I got used to people backing away from me slowly, saying that it had been a while. And they called themselves fans!

I was of no use to anyone, least of all my employers. Here it was, Oscar season, and I was snickering on Twitter about Landry asking out a lesbian. (God, I loved her too. She’s totally in the running for top 5 supporting characters.) But my Friday Night Lights binge was as satisfying and intimate and intense a pop cultural experience as I’ve ever had. (Which isn’t to undersell the torrid fun I had “discovering” Season 1 of Scandal over Christmas break. When I finally got myself caught up, it was like my days suddenly lacked a sense of purpose and urgency.)

Throughout it all my relationship to Friday Night Lights remained somehow private and thus sacred. It wasn’t shaped or shifted by the noise and chatter of a fickle critical mass.

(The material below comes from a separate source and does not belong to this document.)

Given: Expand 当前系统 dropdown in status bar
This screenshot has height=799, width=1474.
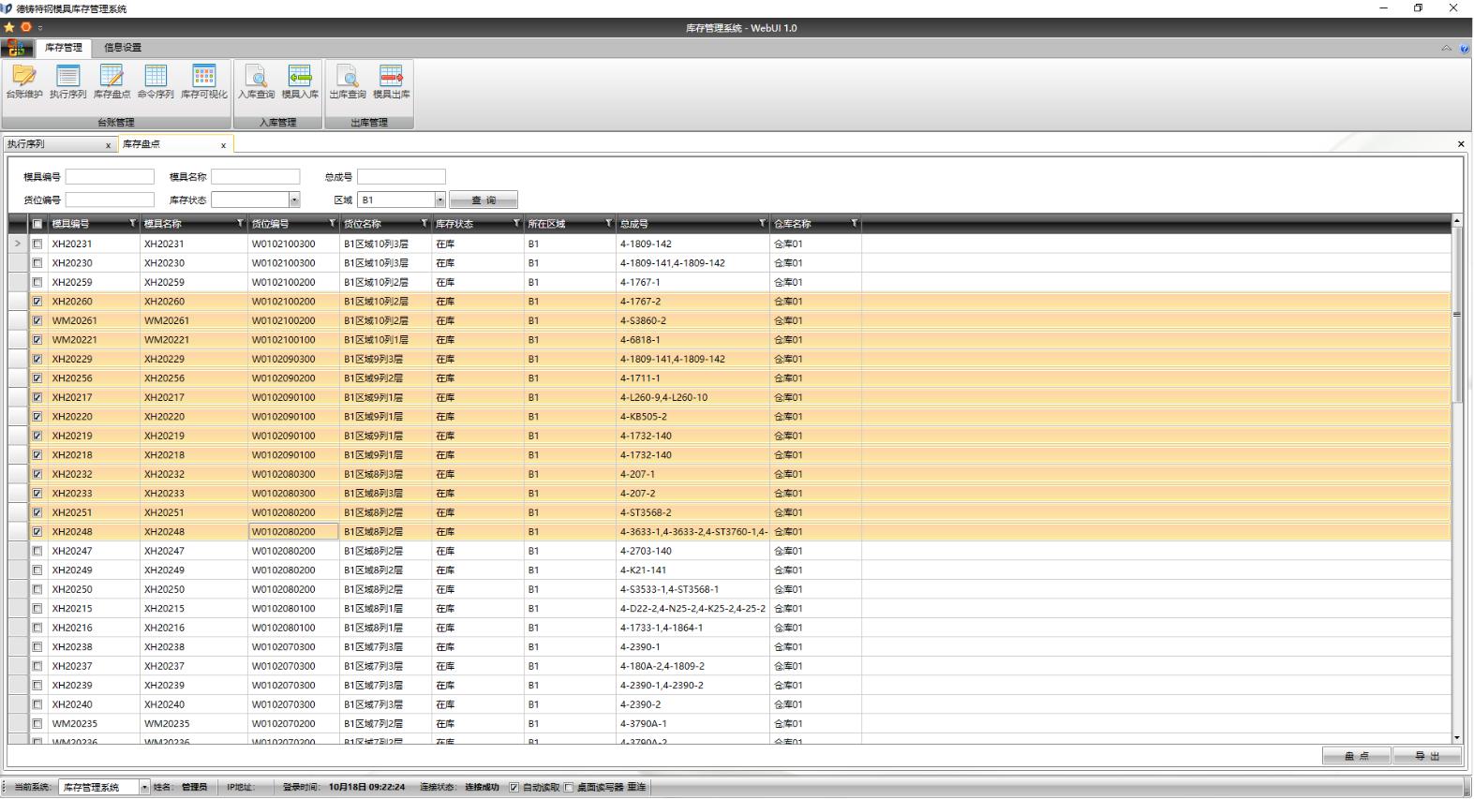Looking at the screenshot, I should coord(144,787).
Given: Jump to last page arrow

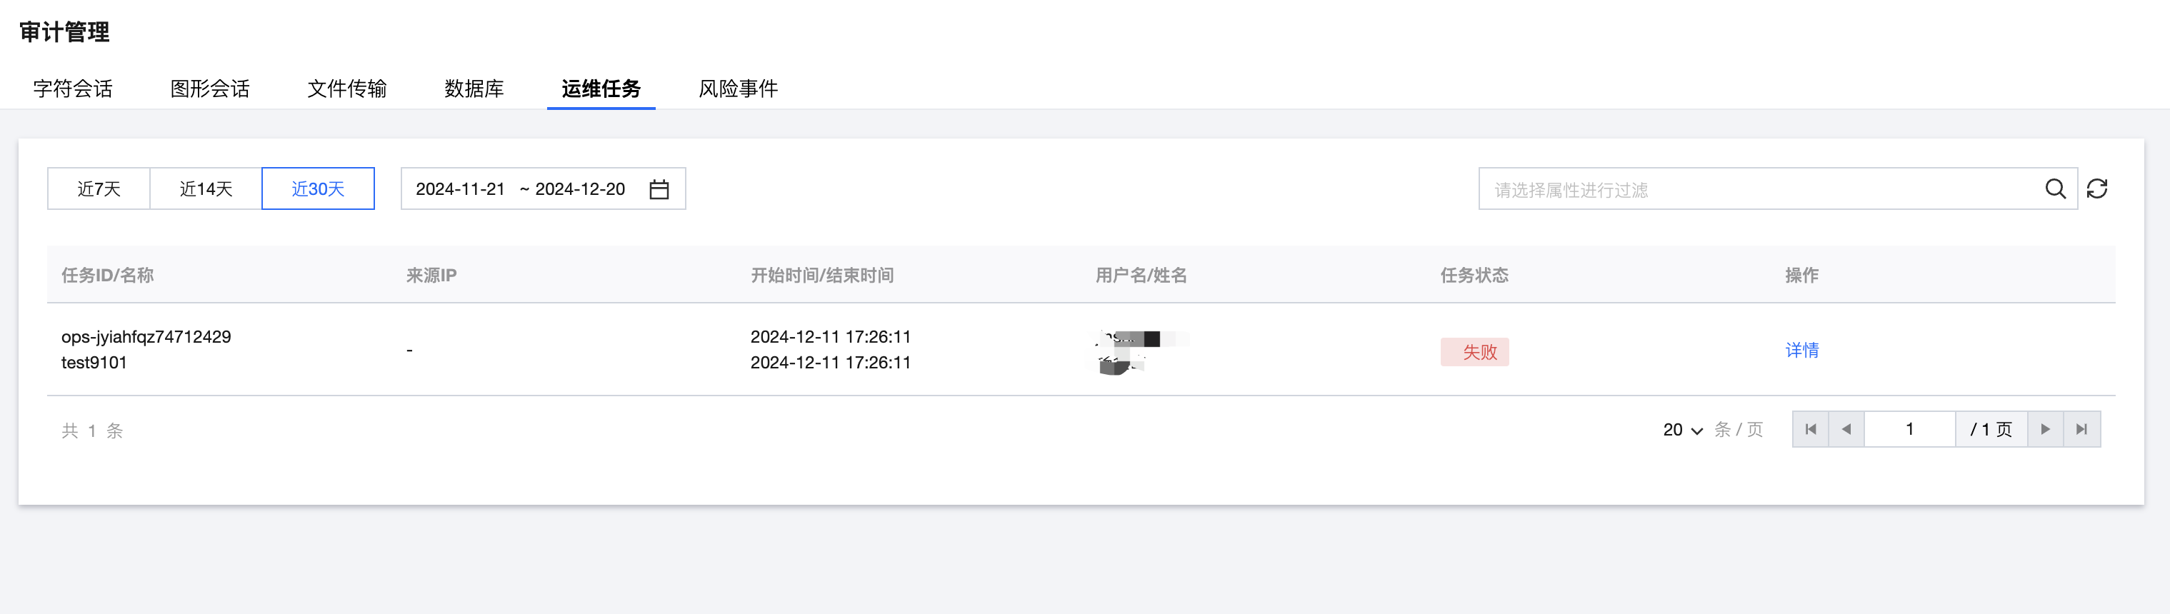Looking at the screenshot, I should click(x=2081, y=430).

On that note, one day I’m going to watch the hell out of Girls.

Certainly one can argue that it’s lame coming late to a show. As somebody who watched The Wire in real time, I’ve rolled my eyes over folks just familiarizing themselves with the awesomeness of Omar. Where were you when it needed viewers?! But really, I’m just envious. Giving yourself the belated gift of The Wire or Friday Night Lights or Season 1 of Downton Abbey is like discovering Advil or cupcakes as an adult. Suddenly you’re yammering about pain relief and a sugar buzz to everyone long since immuned to their wonders.

Anyway, off to introduce myself to The West Wing! I hear C.J. is one to root for.

PopWatchers, what shows have you gorged yourselves on lately? What should I add to my docket? Is now a good a time as any to confess that I’ve never watched an episode of Lost? Will anyone on TV ever be as heart-breaking and messy and beautiful as Riggins? Is it any wonder that John Carter and Battleship Earth bombed? Taylor Kitsch should be forbidden from having short hair and ever leaving the house without his denim and sheepskin collar jacket.